_What is being asked_
Can you rewrite the lines from the line with "903x723 pixels. How" to the line with "click(x=1482, y=397)", replacing "dropdown" with "drop-down list" and keeping everything else the same? Leave the pictures out.

_Dataset entries_
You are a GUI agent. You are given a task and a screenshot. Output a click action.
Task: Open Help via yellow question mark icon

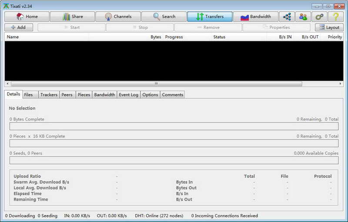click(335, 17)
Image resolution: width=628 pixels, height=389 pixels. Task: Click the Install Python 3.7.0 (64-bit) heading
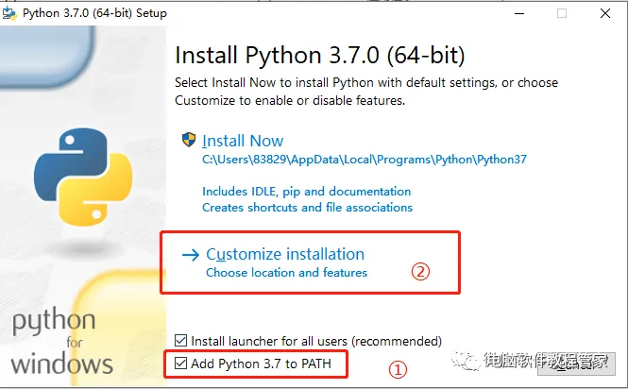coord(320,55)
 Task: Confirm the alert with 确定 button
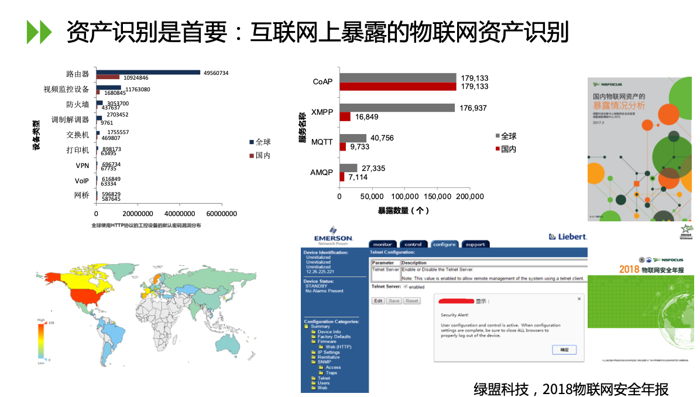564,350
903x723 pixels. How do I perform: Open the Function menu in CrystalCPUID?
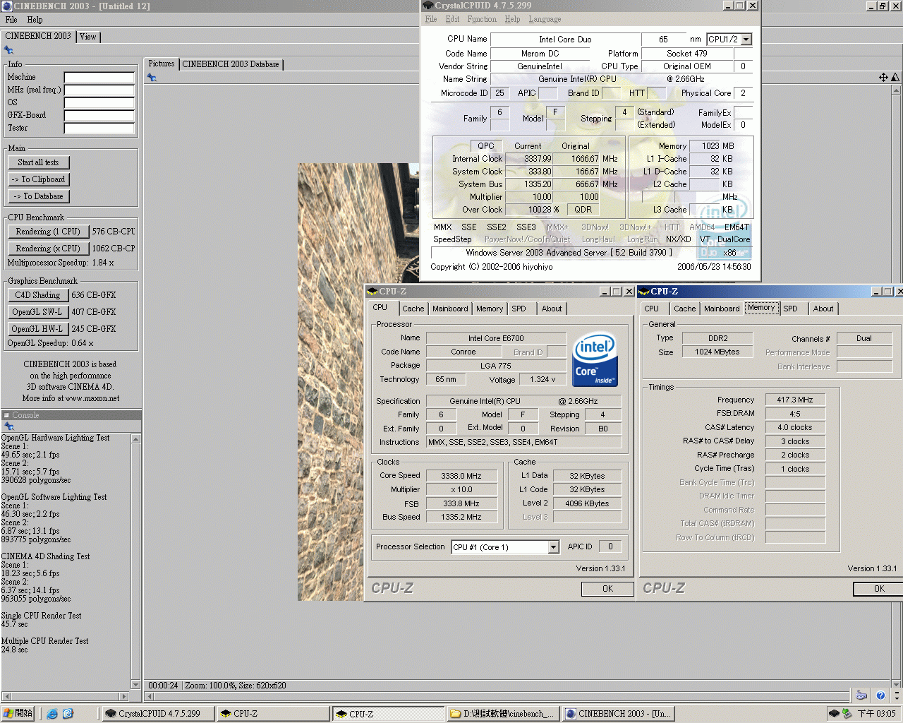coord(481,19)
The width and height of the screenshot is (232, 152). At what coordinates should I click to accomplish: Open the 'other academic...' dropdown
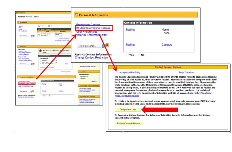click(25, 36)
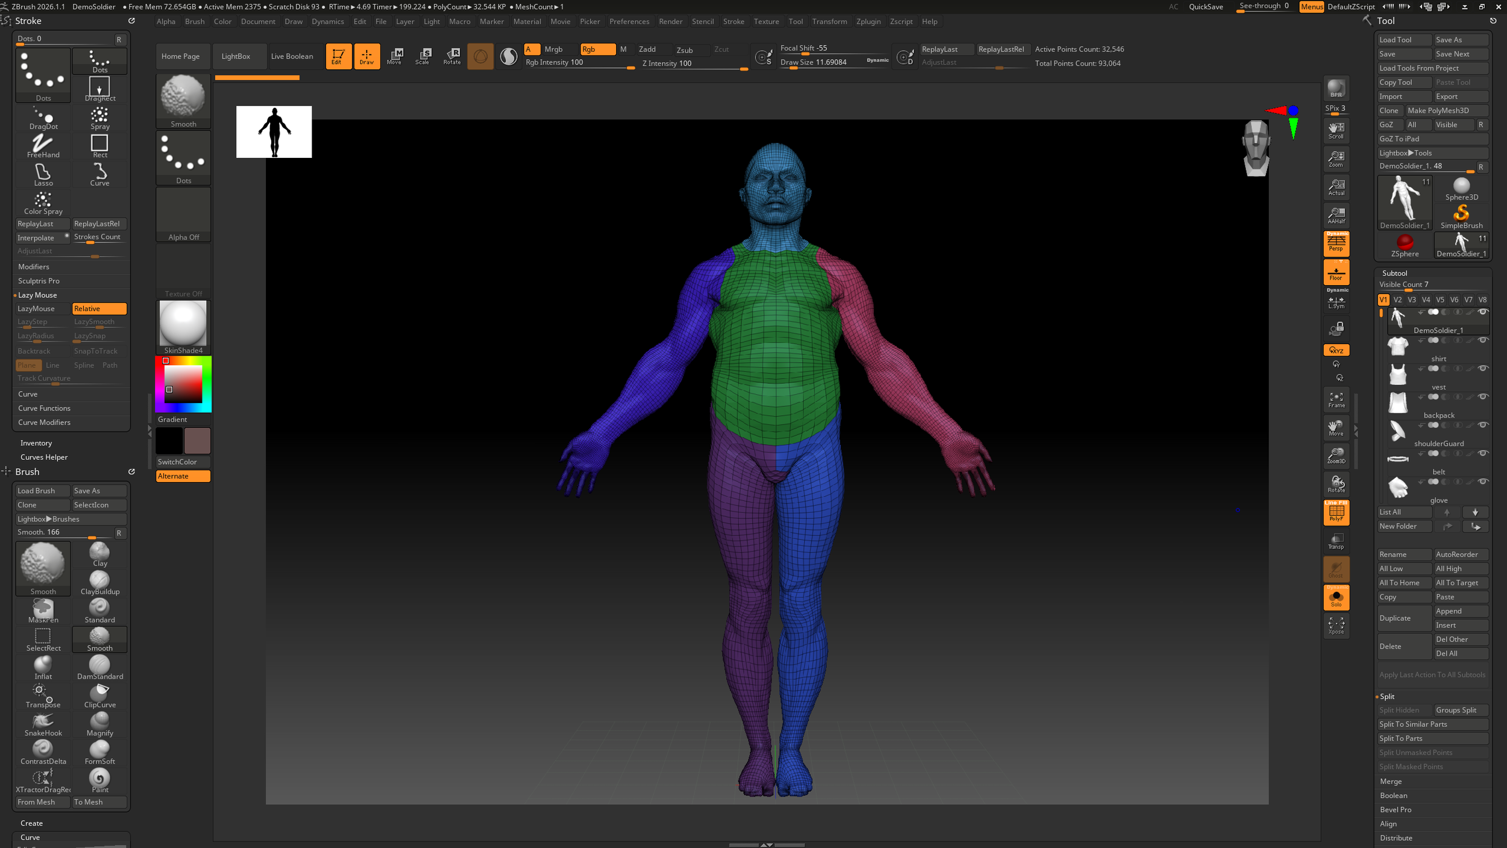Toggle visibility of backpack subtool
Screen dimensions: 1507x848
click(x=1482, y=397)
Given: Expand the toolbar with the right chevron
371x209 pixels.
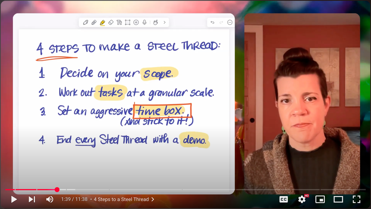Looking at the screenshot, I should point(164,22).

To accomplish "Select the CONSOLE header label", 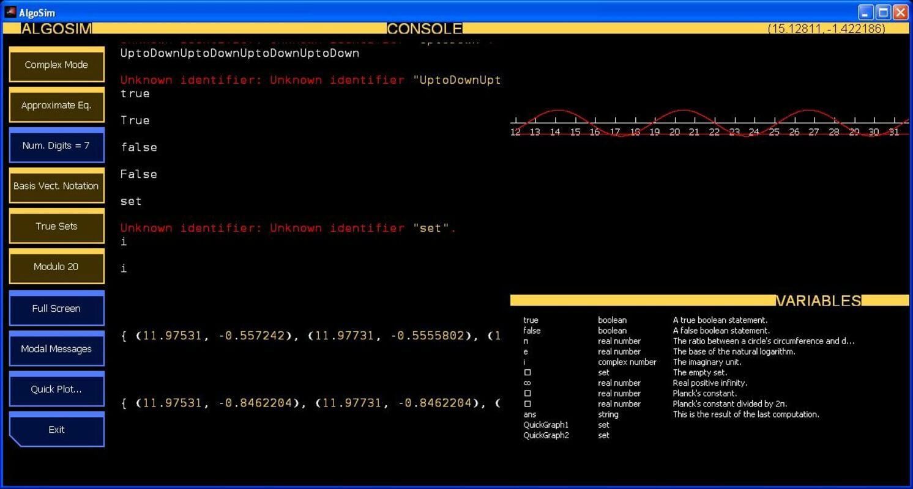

_Answer to the problem_
903x723 pixels. How do I perform: Open the Function menu in CrystalCPUID?
coord(481,19)
The width and height of the screenshot is (232, 152). At what coordinates should I click to accomplish: Open the 'other academic...' drop-down list
click(25, 36)
Toggle visibility of backpack subtool
Screen dimensions: 1507x848
click(x=1482, y=397)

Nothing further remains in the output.